Using sophisticated and inventive means of avoiding detection, tankers cloak their movements by switching off their ship transponders, “spoofing” their GPS coordinates, or both. This endangers other ships and violates international law. Then, while “hidden” on the open seas, the Iranian tankers pair up with ships flagged by maritime authorities in Asia, Africa, South America and Oceana, to transfer the Iranian cargo. From there, the ships head for China and switch on their transponders.


In many cases, however, United Against Nuclear Iran has managed to thwart illicit STS transfers in real time using proprietary tracking technologies used to determine the contours of these operations, while working with tanker operators like Maersk to prevent the transfer from completing. This is helpful, of course, but inadequate. The full weight of the White House is required to stop the flow of Iranian oil into Chinese ports. The Biden administration ought to explicitly raise Beijing’s provocative actions and link compliance to other elements of U.S.-China policy.

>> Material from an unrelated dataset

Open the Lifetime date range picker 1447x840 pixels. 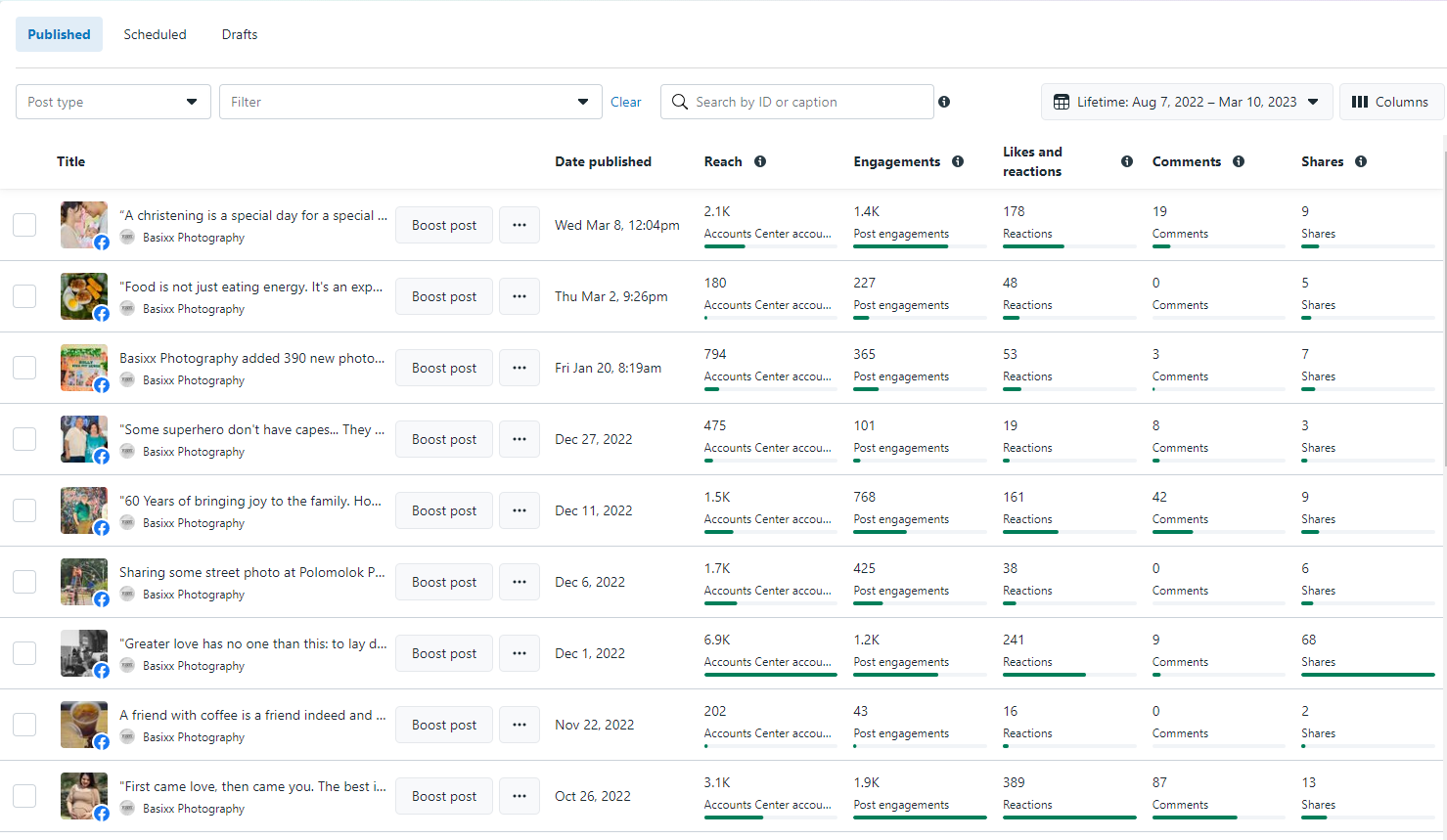coord(1186,102)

China, of course, will deny any wrongdoing. Its effort to create plausible deniability, however, can be generously described as ham-handed. For the first time since August, for example, Beijing reported zero imports of Iranian crude in January or February, but sharp increases from other nations, including Malaysia.

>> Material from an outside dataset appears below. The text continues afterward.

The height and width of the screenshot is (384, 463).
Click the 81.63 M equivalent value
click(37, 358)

By tracking vessels from point-to-point, however, it has become clear that “Malaysian” oil being offloaded in Chinese ports is actually Iranian in origin. Likewise, just as China has gamed the system, the same data reveals discrepancies in Malaysia’s maritime reports, which are often falsified to maintain the secrecy of the source country.

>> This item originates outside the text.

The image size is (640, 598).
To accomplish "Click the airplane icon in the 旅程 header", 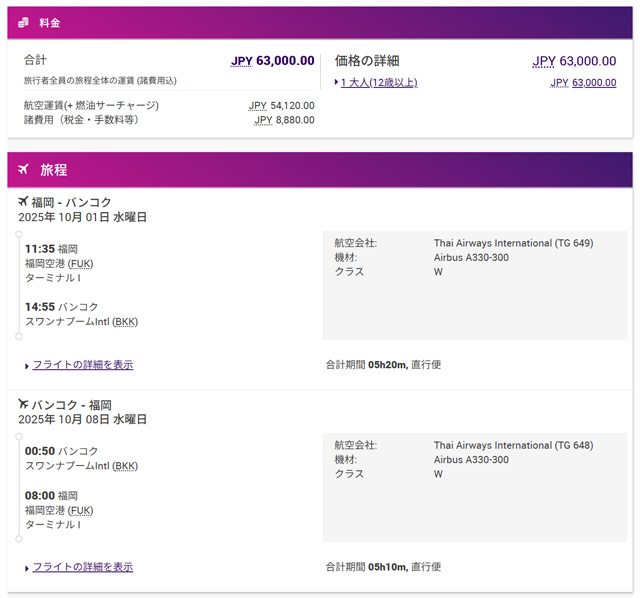I will pos(23,169).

Any and all vessels carrying this cloaked cargo ought to be individually sanctioned by the Biden administration as a first step, to be followed by a clear signal to President Xi Jinping that he is further imperiling his most critical trading relationship for the small, short-term gain from importing Iranian crude. Hundreds of billions of dollars in U.S. tariffs against China aren’t going away any time soon, but if China persists in its sanctions-busting schemes, they could become a permanent fixture. Other punitive actions should also be explored.

In 2017, for example, U.S. federal prosecutors indicted Mehmet Zafer Ça─člayan, a former Turkish economy minister who was, at the time, a member of the Turkish parliament for his role in the infamous “gas for gold” sanctions-busting scheme. The president might also consider that China sending billions of dollars to the world’s largest state-sponsor of terrorism, one which targets U.S. military personnel with regularity and is under sanctions, is an “unusual and extraordinary threat” to “the national security, foreign policy, or economy of the United States” under the International Emergency Economic Powers Act.

The goal of such pressure is not to turn the rift between the U.S. and China into a chasm. It is to force Mr. Xi to recognize that the U.S. and its consumer market — not Iran — is fundamental to China, increase economic pressure against the Iranian regime, and protect the validity of U.S. secondary sanctions. South Korea, India, Italy and many others that have halted Iranian oil imports are surely paying close attention.

Should China comply with U.S. sanctions against Iranian energy imports, Iran would face true “maximum economic pressure,” to borrow a phrase from the previous administration — and the U.S. could ultimately prevail upon the kind of deal that the majority of Americans want: comprehensive, verifiable and permanent.

As Secretary of State Antony Blinken recently pointed out, the U.S. must be prepared to approach China from a position of strength if Beijing continues to act aggressively beyond its borders. In its ongoing bilateral dialogue, the Biden administration should do just that — raise these issues with Mr. Xi and demand action if China hopes to improve its most critical but fractured relationship.

• Daniel Roth is the research director of United Against Nuclear Iran (UANI). Claire Jungman is the chief of staff of United Against Nuclear Iran (UANI).